A CULPA É DA VONTADE
Abril 03, 2021
J.J. Faria Santos
A culpa é da vontade. Da volúpia da política, do gosto pela afirmação do seu poder (que a dessacralização disfarça), da insaciabilidade do ímpeto de cenarização em que a glosada inteligência é viciada. A tal ponto que torpedeia o constitucionalista, que se vê forçado a contorcionismos do género “o direito é que serve a política e não é a política que serve o direito”. A suprema ironia é que entretido a esticar os limites do semipresidencialismo, invadindo disfarçada ou ostensivamente as competências governamentais, Marcelo vê-se agora, a propósito da promulgação das leis que violarão a norma-travão da Constituição, na posição de ser ultrapassado pelo primeiro-ministro na tarefa irrevogável de “cumprir e fazer cumprir” a dita Constituição.
Marcelo apostou na popularidade da decisão (no sítio da Presidência a nota sobre o assunto tem o título: “O Presidente da República promulga medidas de apoio social urgentes”), justificando-a com um conjunto de argumentos dignos de um equilibrista em matrimónio com o relativismo à medida do seu superior entendimento. Teve como resultado a suave ironia do primeiro-ministro (mensagem “rica”, “inovadora”, “muito criativa”), acompanhada de uma forte opção pelo recurso à fiscalização sucessiva para evitar um precedente, bem como a condenação de um rol de reputados constitucionalistas (do tom mais suave de Jorge Miranda, que tem as “maiores dúvidas” sobre a promulgação, até à assertiva afirmação de Vital Moreira de que “ num Estado-de-direito constitucional vale o primado da Constituição, pelo que não pode haver decisão política à margem da mesma, por mais meritória que se apresente, sobretudo se provinda do órgão que tem por missão a defesa da Constituição”.

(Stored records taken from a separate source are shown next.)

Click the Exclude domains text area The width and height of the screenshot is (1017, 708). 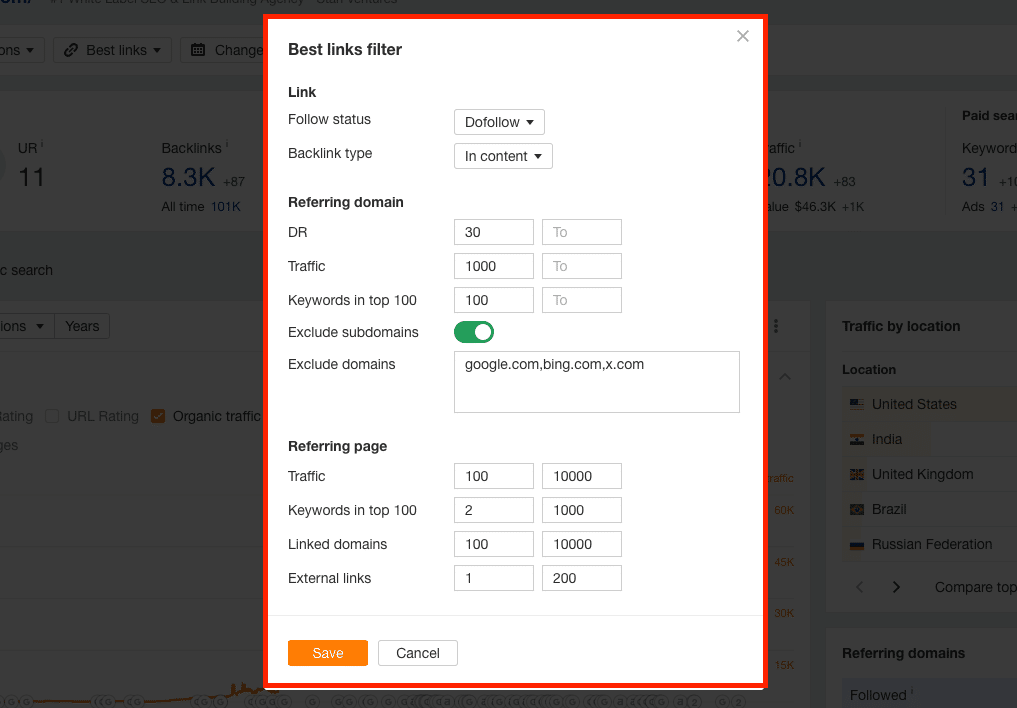(x=596, y=382)
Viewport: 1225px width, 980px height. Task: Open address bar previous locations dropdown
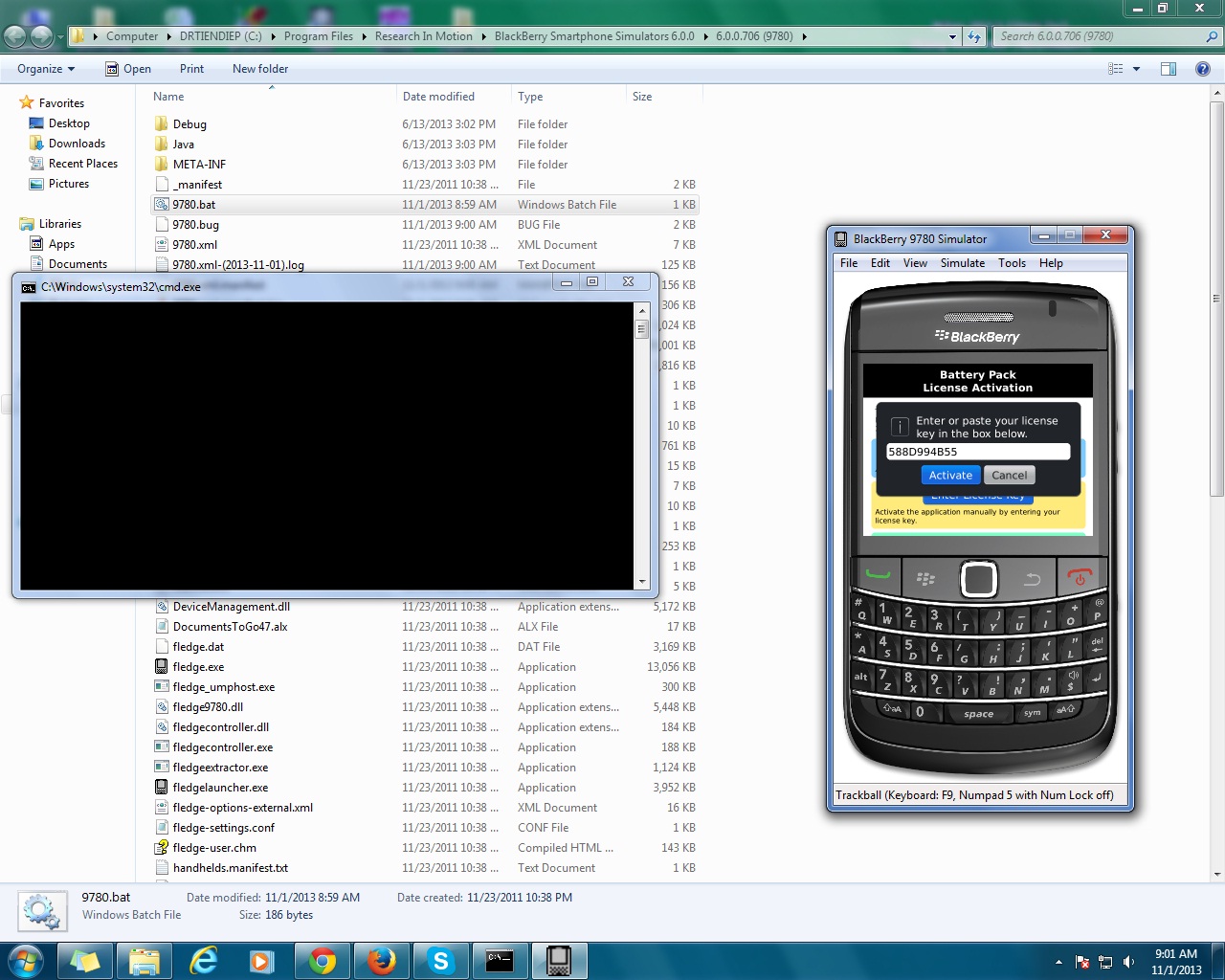click(952, 36)
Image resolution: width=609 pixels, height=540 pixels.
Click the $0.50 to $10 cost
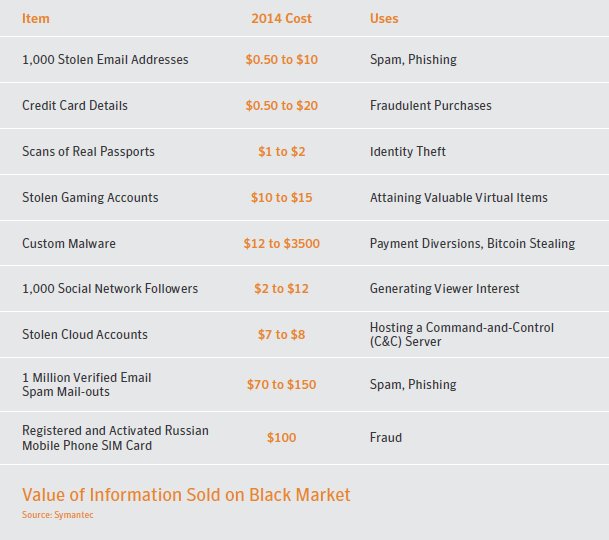[282, 59]
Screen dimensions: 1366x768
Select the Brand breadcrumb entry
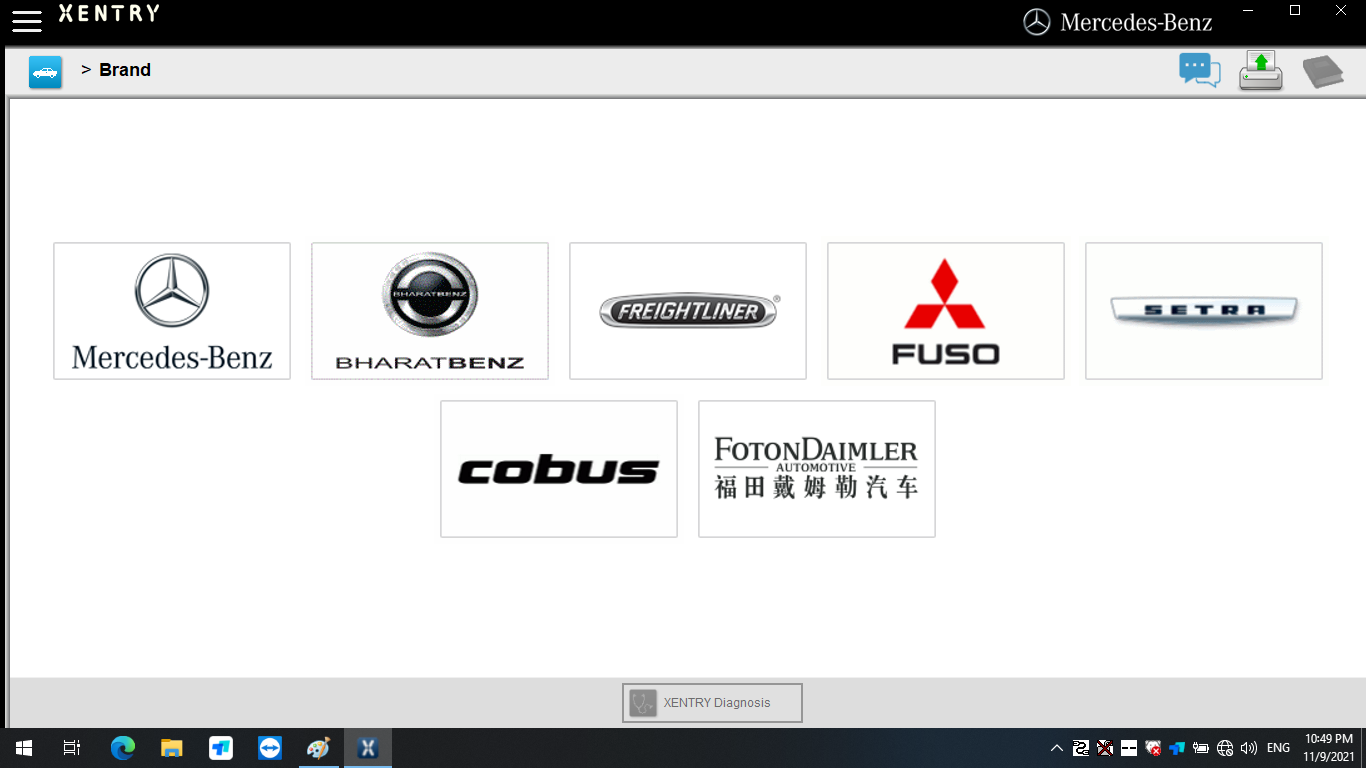[x=125, y=70]
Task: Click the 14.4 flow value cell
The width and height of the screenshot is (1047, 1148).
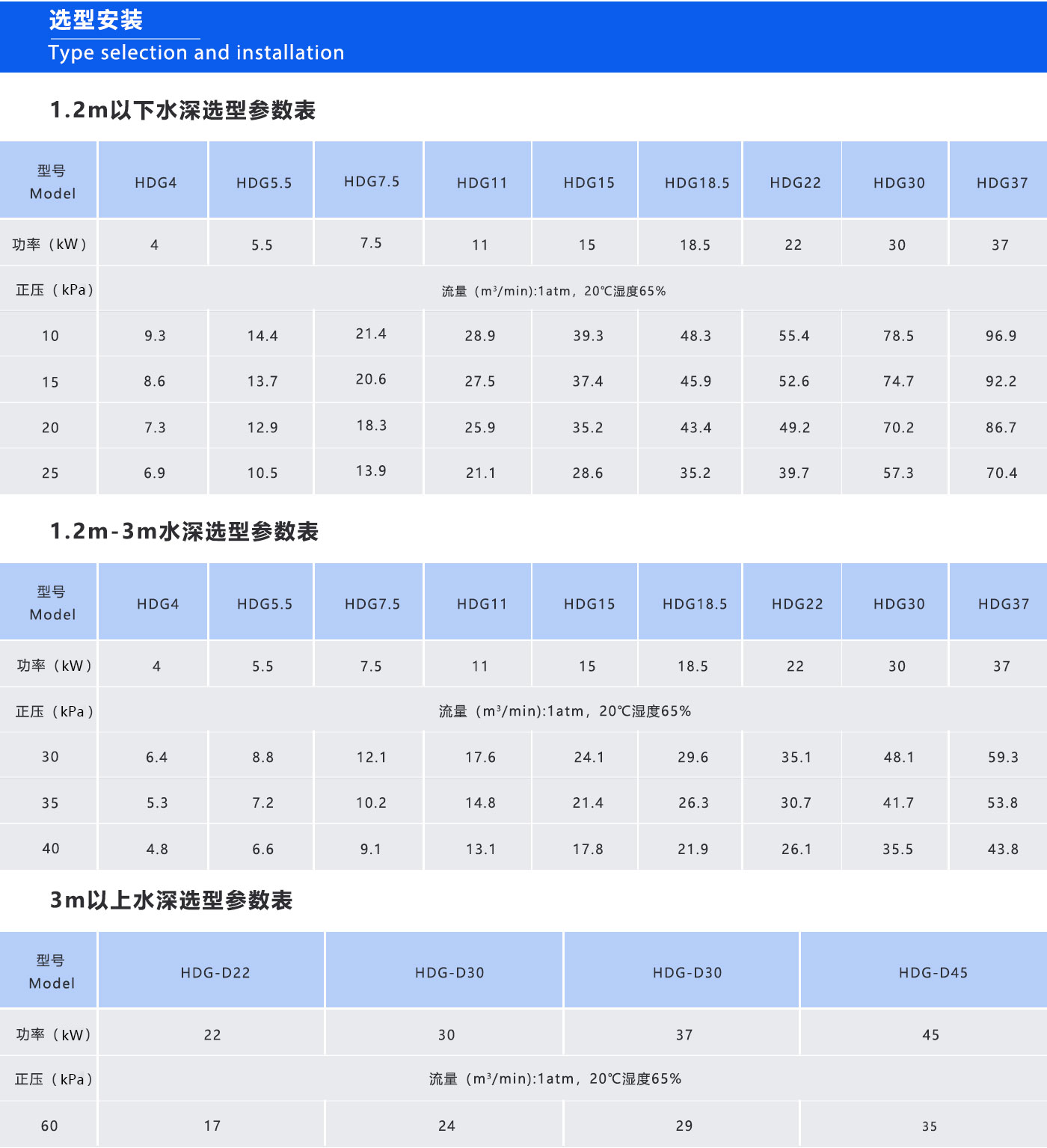Action: (x=262, y=337)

Mas nada há a temer. O controlo de danos já começou. O jornal do regime já publicitou o entendimento do Presidente de que a “recuperação do país implica viabilizar os dois próximos orçamentos” (depois de uma afronta ao Governo, um afago), um conselheiro do Estado já fez a interpretação autêntica das suas palavras e o próprio, a pretexto da passagem dos 45º aniversário da Constituição da República Portuguesa, recordou a “honra de ter participado nessa votação” e na sua “elaboração”. Podemos estar descansados. Até é possível estabelecer um paralelo com a celebração da Páscoa. Grosso modo, ao terceiro dia o constitucionalista “ressuscitou”. Esteve brevemente ausente numa espécie de faroeste constitucional, mas a culpa foi da vontade. É caso para dizer que quando o Presidente não tem juízo (ou o sacrifica às suas inclinações pessoais, ao prazer lúdico de tentar condicionar Costa), a Constituição é que paga.